-- Selected extract --
* BEGIN *

# I failed. I need help!



## Asquared (Apr 17, 2017)

So I have NEVER been a good test taker but I've tried what I feel like is everything and have failed the NREMT twice. I passed the class and practicals right after without having to repeat any stations though.
My first time testing I took some time off work to really study, I didn't slack and was glued to my book, even making flash cards and just repeatedly writing down what I read. I don't know how people feel about it but I used EMT Pocket Prep to help with test questions until I got no lower than 80%.
Well I bombed it the first time.
Second time I did the same but focused on areas I wasn't 100% sure on from my first test session. 
I actually had less time to study but did better in those areas yet still failed.
Does anyone have any tips or websites that helped them pass? I'm at a loss! I have one more try and I'm getting very discouraged.


----------



## Asquared (Apr 17, 2017)

I should have also clarified it was the NREMT-B test if that helps! Thanks!


----------



## DrParasite (Apr 17, 2017)

let the search bar is your friend........ or even better, check out several of the threads in the NREMT category.....


----------



## VentMonkey (Apr 17, 2017)

DrParasite said:


> let the search bar is your friend........ or even better, check out several of the threads in the NREMT category.....


This^^^, OP x 1,000. Also, take some deep breaths and relax, it sounds like you have some test taking anxiety. You can always take a refresher in the event you don't pass on the third try. 

You may not get too many more replies to your thread because this question is asked weekly, and there is literally a plethora of info on your exact question.


----------



## Asquared (Apr 17, 2017)

DrParasite said:


> let the search bar is your friend........ or even better, check out several of the threads in the NREMT category.....



The search bar just advertises a bunch of sites to pay for and I don't know if they're credible. If I find anything else it's out of date. Also on the NREMT thread I see a lot of people who admit to not studying so the suggestions and replies are obvious. 
I'm just looking for HELPFUL people who may have been in my shoes and have some extra advice.


----------



## Asquared (Apr 17, 2017)

VentMonkey said:


> This^^^, OP x 1,000. Also, take some deep breaths and relax, it sounds like you have some test taking anxiety. You can always take a refresher in the event you don't pass on the third try.
> 
> You may not get too many more replies to your thread because this question is asked weekly, and there is literally a plethora of info on your exact question.


I know and thank you for being a little bit more nice in that response. But like I said a lot of posts I'm finding are just people admitting they didn't take the time to study or didn't pay attention. I'll look deeper into the forums though.


----------



## VentMonkey (Apr 17, 2017)

Asquared said:


> I know and thank you for being a little bit more nice in that response. But like I said a lot of posts I'm finding are just people admitting they didn't take the time to study or didn't pay attention. I'll look deeper into the forums though.

* END *

-- Set exercise --
Write the next part of the forum thread about failing the NREMT, picking up right after its last line.

-- Dataset extract --
* BEGIN *

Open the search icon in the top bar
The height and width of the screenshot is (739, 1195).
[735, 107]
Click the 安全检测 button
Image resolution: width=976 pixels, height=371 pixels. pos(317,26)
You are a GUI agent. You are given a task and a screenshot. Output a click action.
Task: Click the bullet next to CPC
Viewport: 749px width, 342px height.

* END *
* BEGIN *

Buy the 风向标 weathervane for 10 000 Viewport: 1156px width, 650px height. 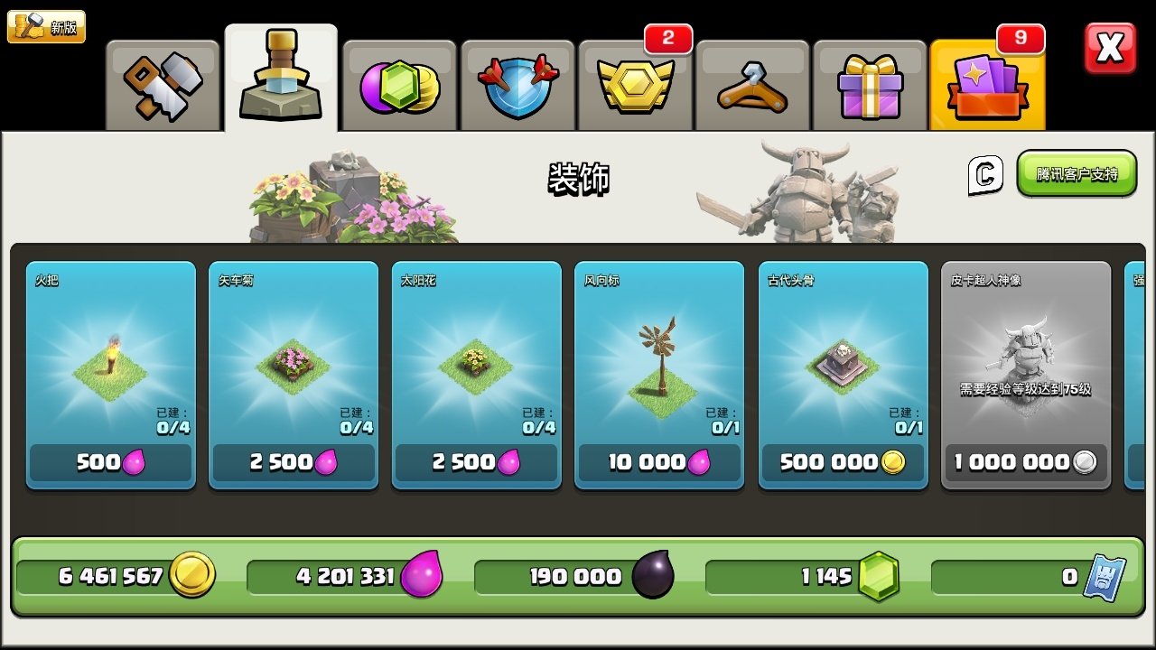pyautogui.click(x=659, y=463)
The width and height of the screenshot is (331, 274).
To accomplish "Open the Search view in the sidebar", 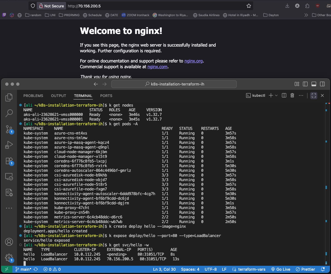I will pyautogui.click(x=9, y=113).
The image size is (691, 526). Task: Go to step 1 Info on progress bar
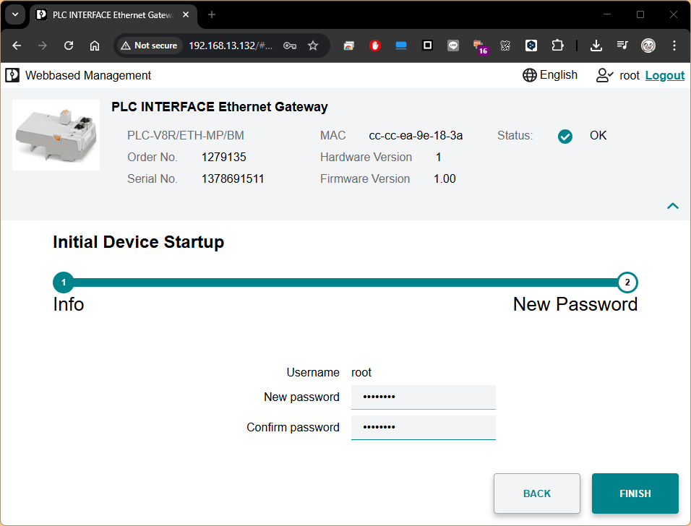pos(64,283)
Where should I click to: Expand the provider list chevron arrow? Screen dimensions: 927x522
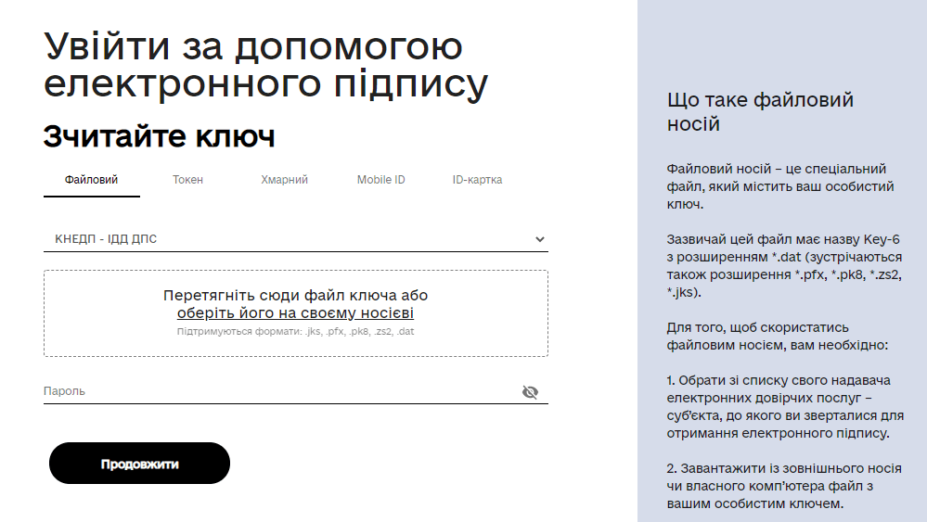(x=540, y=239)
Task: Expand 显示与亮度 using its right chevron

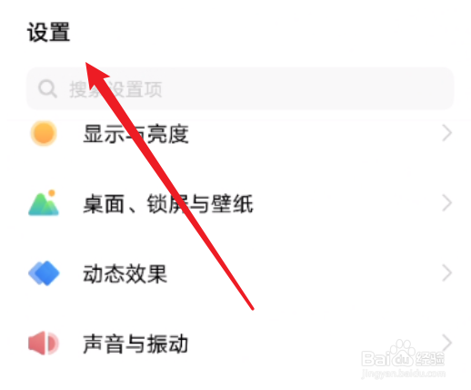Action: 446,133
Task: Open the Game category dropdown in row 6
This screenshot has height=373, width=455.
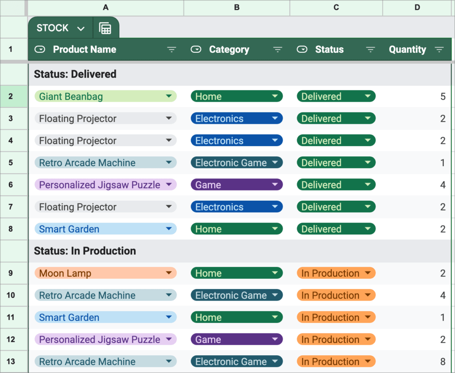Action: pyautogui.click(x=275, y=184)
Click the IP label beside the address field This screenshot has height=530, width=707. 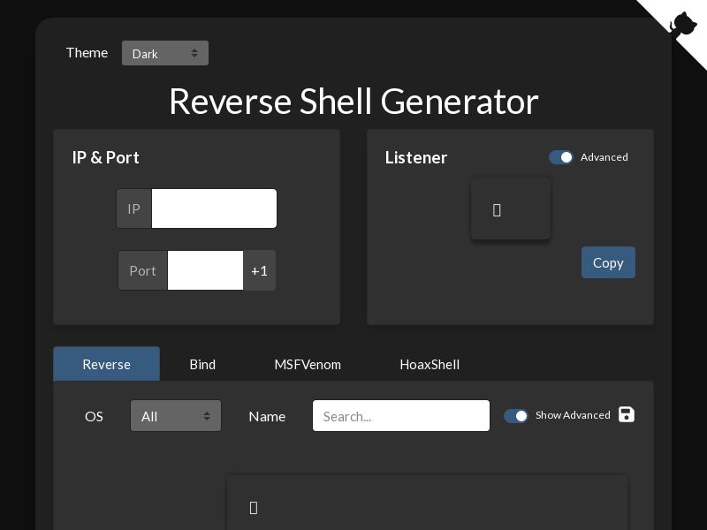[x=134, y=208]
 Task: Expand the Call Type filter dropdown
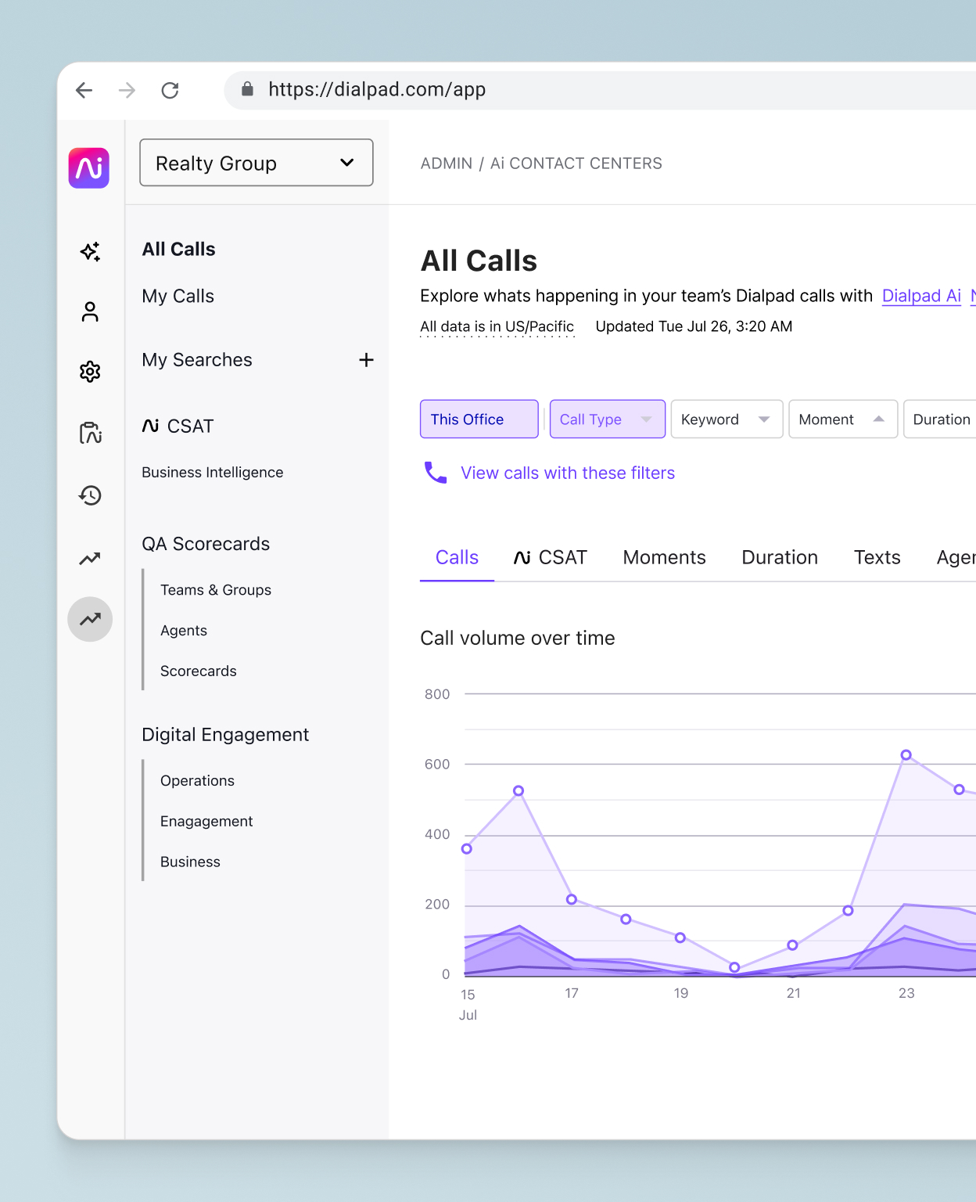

* END *

-- The reply --
Are you sure you're using the search bar properly? Try typing in "JB Learning". This seems to be the one test prep app that comes up again, and again. Anki is another one I have heard thrown around.

As far as your remark about people just wanting to pass without studying, meh, take that with a grain of salt. Worry about yourself, the links like the one I dug up in half of a minute are what you're looking for: test prep material.

https://emtlife.com/threads/nremt-test-retake.45335/#post-637628

Actually passing the exam itself is solely up to the individual. I have no firsthand knowledge of either app as they weren't very prevalent when I took NR, but the trusted members of this forum swear by them, which is good enough for me to bank on. My guess is it's hardly ever the material, but again, the person themselves and how they go about studying, over studying, and their test taking approach in general.

The one common mistake that people don't do that I know of is not read the actual question _before_ the whole scenario. So if you have some long drawn out scenario with a question at the end of it, try reading the question first, picking apart key words in the scenario, and go from there.

Edit: while "being nice" certainly is pleasant, a lot of the time people who come on here with blunt truths, and cold hard facts are the ones that offer up the most _beneficial advice_.

There's nothing like someone fluffing your pillows, leaving you a mint, and giving you some watered down answer that helps you in no way, shape, or form other than it "sounded good", lots-o-luck.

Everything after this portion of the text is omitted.